无法提取完整的城市列表

时间:2016-07-14 20:27:41

标签: python beautifulsoup

我使用以下代码来提取此页面上提到的城市列表,但它只给出了前23个城市。 无法弄清楚我哪里出错!

import requests,bs4
res=requests.get('http://www.citymayors.com/statistics/largest-cities-population-125.html')
text=bs4.BeautifulSoup(res.text,"lxml")
fields=text.select('td[bgcolor="silver"] > font[size="-2"] > b')
print len(fields)
for field in fields:
    print field.getText()

这是我得到的输出:

23
Tokyo/Yokohama
New York Metro
Sao Paulo
Seoul/Incheon
Mexico City
Osaka/Kobe/Kyoto
Manila
Mumbai
Delhi
Jakarta
Lagos
Kolkata
Cairo
Los Angeles
Buenos Aires
Rio de Janeiro
Moscow
Shanghai
Karachi
Paris
Istanbul
Nagoya
Beijing

但是这个网页包含125个城市。

1 个答案:

答案 0 :(得分:0)

lxml 对我来说很好,我使用你自己的代码得到124个城市所以它与解析器无关,你要么使用旧版本的 bs4 或者这是一个编码问题,您应该调用 .content 并让请求处理编码,您也错过了使用您的逻辑的城市,以获得所有125:

import requests, bs4
res = requests.get('http://www.citymayors.com/statistics/largest-cities-population-125.html')
text = bs4.BeautifulSoup(res.content,"lxml")
rows = [row.select_one("td + td")for row in text.select("table tr + tr")]
print(len(rows))
for row in rows:
    print(row.get_text())

如果我们运行它,你可以看到我们得到了所有城市:

In [1]: import requests,bs4
In [2]: res = requests.get('http://www.citymayors.com/statistics/largest-cities-population-125.html')
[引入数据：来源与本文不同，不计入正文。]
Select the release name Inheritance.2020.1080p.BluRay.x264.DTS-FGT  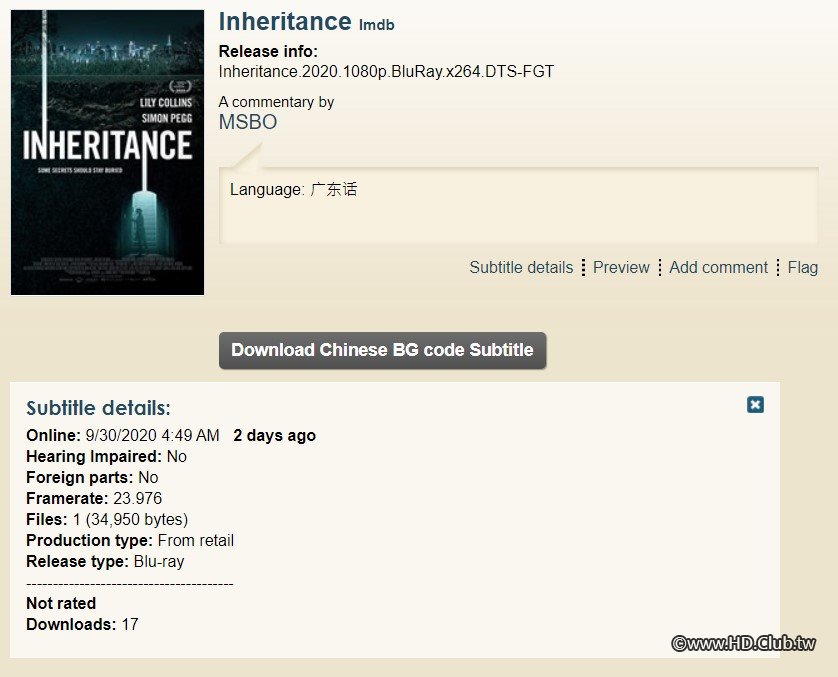pyautogui.click(x=384, y=71)
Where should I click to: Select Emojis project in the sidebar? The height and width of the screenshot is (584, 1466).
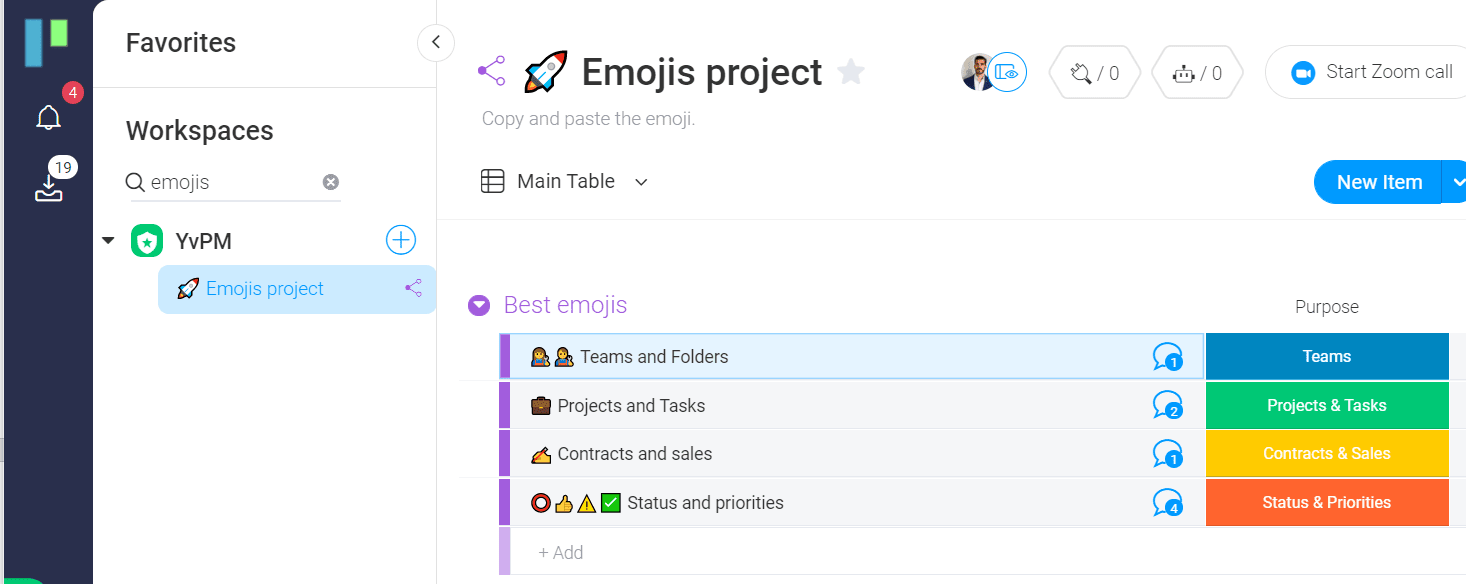pos(264,287)
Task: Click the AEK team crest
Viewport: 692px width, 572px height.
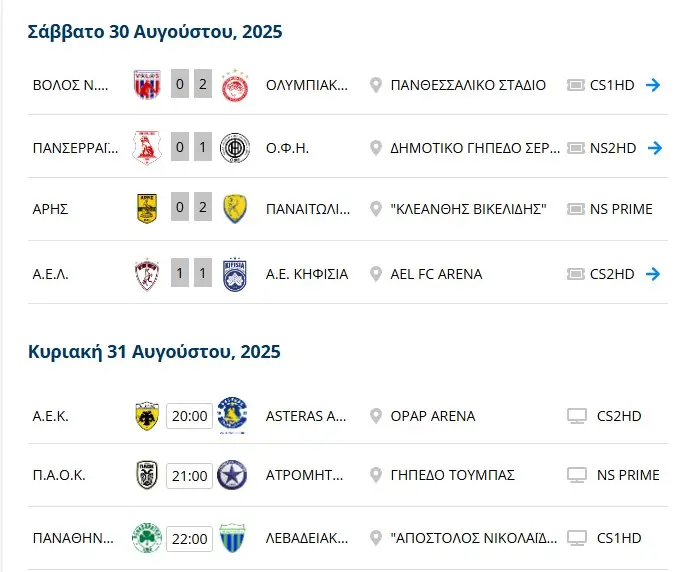Action: 148,416
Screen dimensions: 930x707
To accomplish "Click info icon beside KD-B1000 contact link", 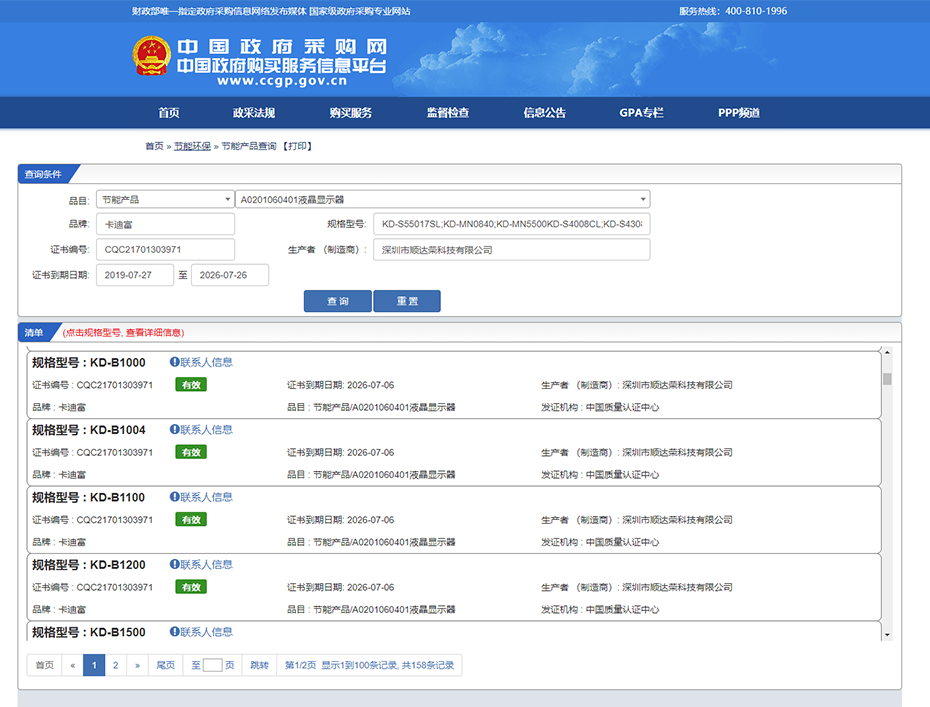I will click(174, 362).
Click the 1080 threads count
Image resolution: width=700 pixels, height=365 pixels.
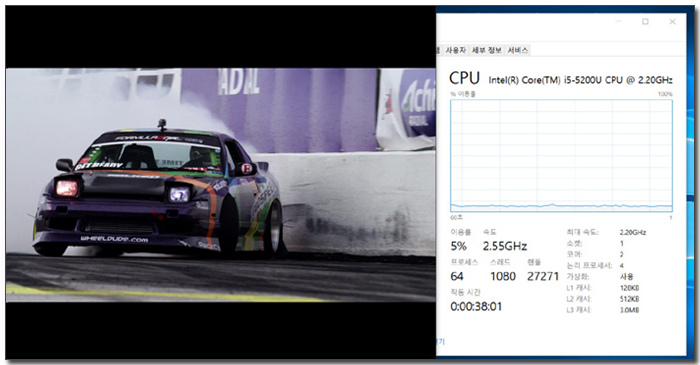click(503, 276)
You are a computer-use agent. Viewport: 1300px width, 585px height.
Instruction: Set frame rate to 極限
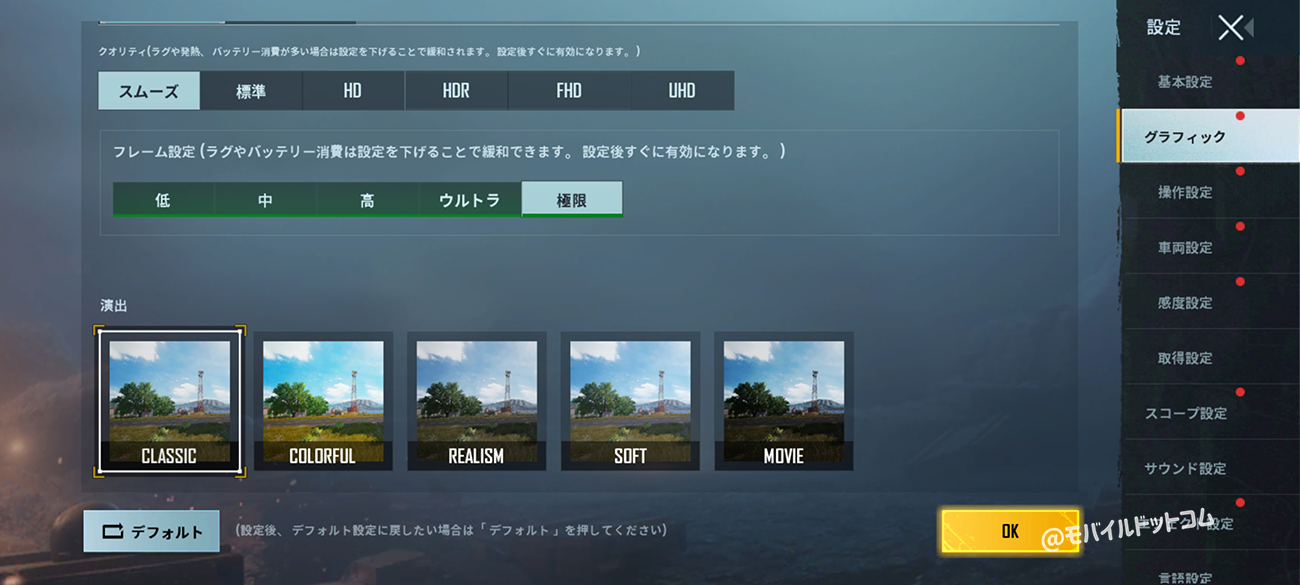tap(572, 199)
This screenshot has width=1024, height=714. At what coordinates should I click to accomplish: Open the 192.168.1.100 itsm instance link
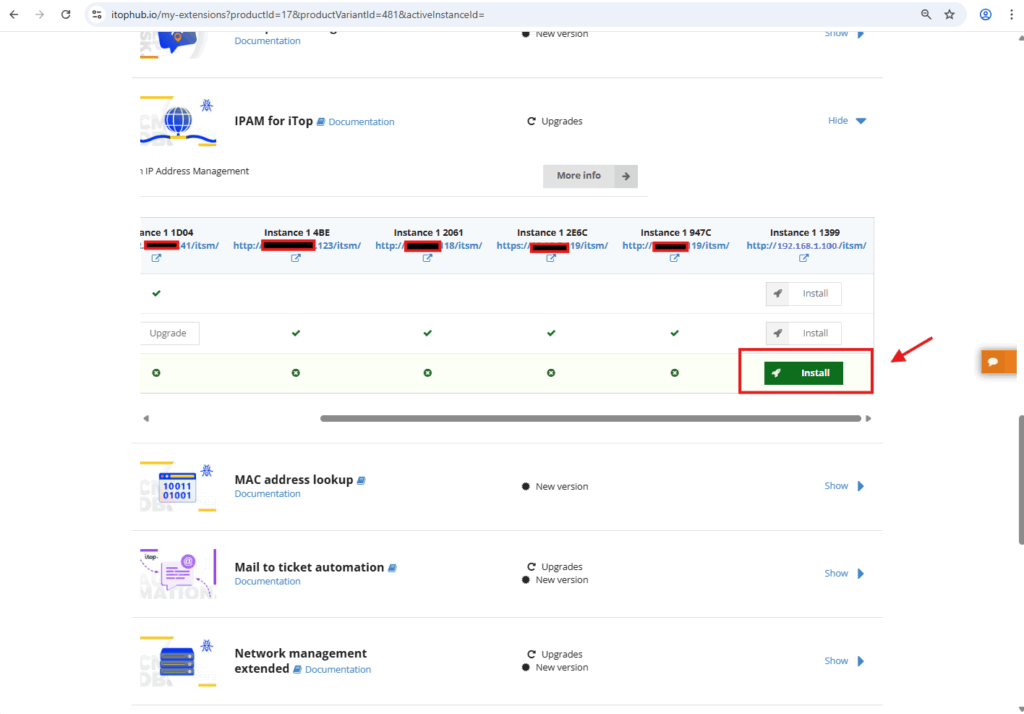(x=806, y=246)
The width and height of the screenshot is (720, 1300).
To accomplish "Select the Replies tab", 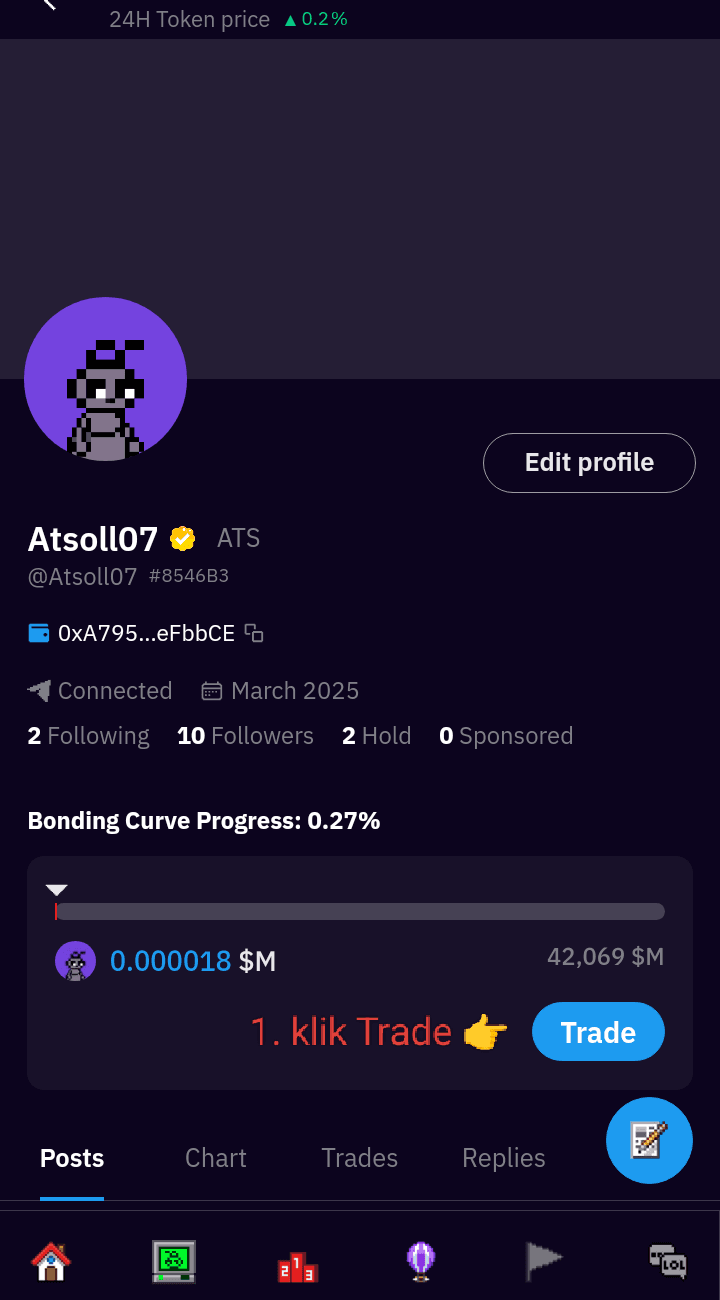I will 503,1158.
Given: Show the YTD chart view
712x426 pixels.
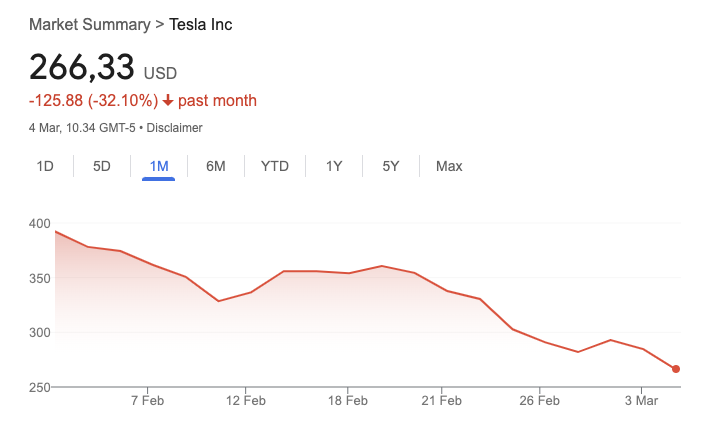Looking at the screenshot, I should click(x=275, y=166).
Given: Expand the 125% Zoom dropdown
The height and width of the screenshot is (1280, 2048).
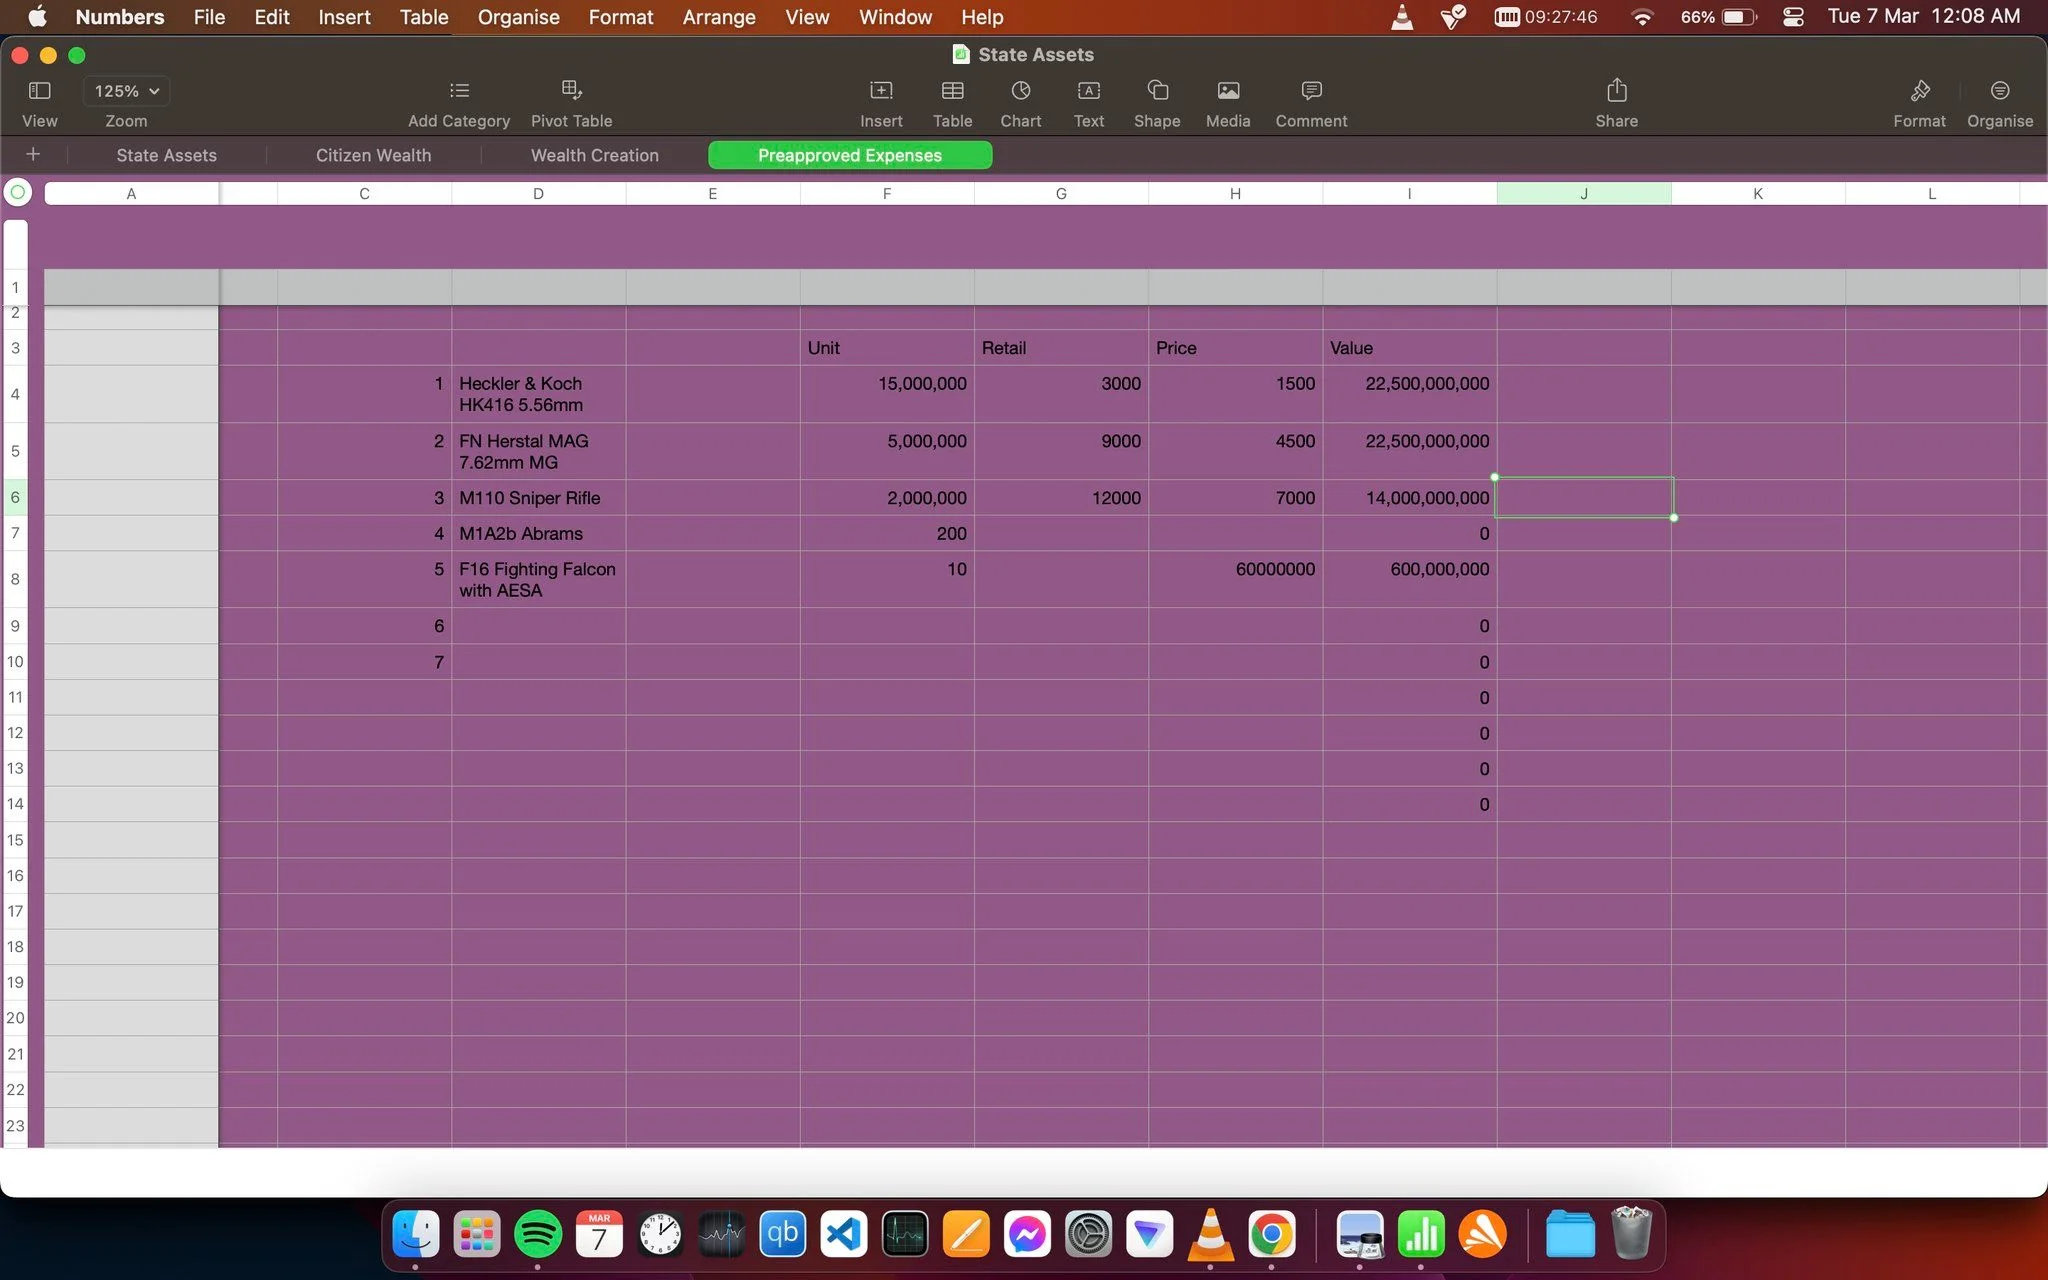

In [3]: text = bs4.BeautifulSoup(res.text,"lxml")

In [4]: rows = [row.select_one("td + td")for row in text.select("table tr + tr")]   
In [5]: print(len(rows))
125    
In [6]: for row in rows:
   ...:         print(row.get_text())
   ...:     
Tokyo/Yokohama
New York Metro
Sao Paulo
Seoul/Incheon
Mexico City
Osaka/Kobe/Kyoto
Manila
Mumbai
Delhi
Jakarta
Lagos
Kolkata
Cairo
Los Angeles
Buenos Aires
Rio de Janeiro
Moscow
Shanghai
Karachi
Paris
Istanbul
Nagoya
Beijing
Chicago
London
Shenzhen
Essen/Düsseldorf
Tehran
Bogota
Lima
Bangkok
Johannesburg/East Rand
Chennai
Taipei
Baghdad
Santiago
Bangalore
Hyderabad
St Petersburg
Philadelphia
Lahore
Kinshasa
Miami
Ho Chi Minh City
Madrid
Tianjin
Kuala Lumpur
Toronto
Milan
Shenyang
Dallas/Fort Worth
Boston
Belo Horizonte
Khartoum
Riyadh
Singapore
Washington
Detroit
Barcelona
Houston
Athens
Berlin
Sydney
Atlanta
Guadalajara
San Francisco/Oakland 
Montreal.
Monterey
Melbourne
Ankara
Recife
Phoenix/Mesa
Durban
Porto Alegre
Dalian
Jeddah
Seattle
Cape Town
San Diego
Fortaleza
Curitiba
Rome
Naples
Minneapolis/St. Paul
Tel Aviv
Birmingham
Frankfurt
Lisbon
Manchester
San Juan
Katowice
Tashkent
Fukuoka
Baku/Sumqayit
St. Louis
Baltimore
Sapporo
Tampa/St. Petersburg
Taichung
Warsaw
Denver
Cologne/Bonn
Hamburg
Dubai
Pretoria
Vancouver
Beirut
Budapest
Cleveland
Pittsburgh
Campinas
Harare
Brasilia
Kuwait
Munich
Portland
Brussels
Vienna
San Jose
Damman 
Copenhagen
Brisbane
Riverside/San Bernardino
Cincinnati
Accra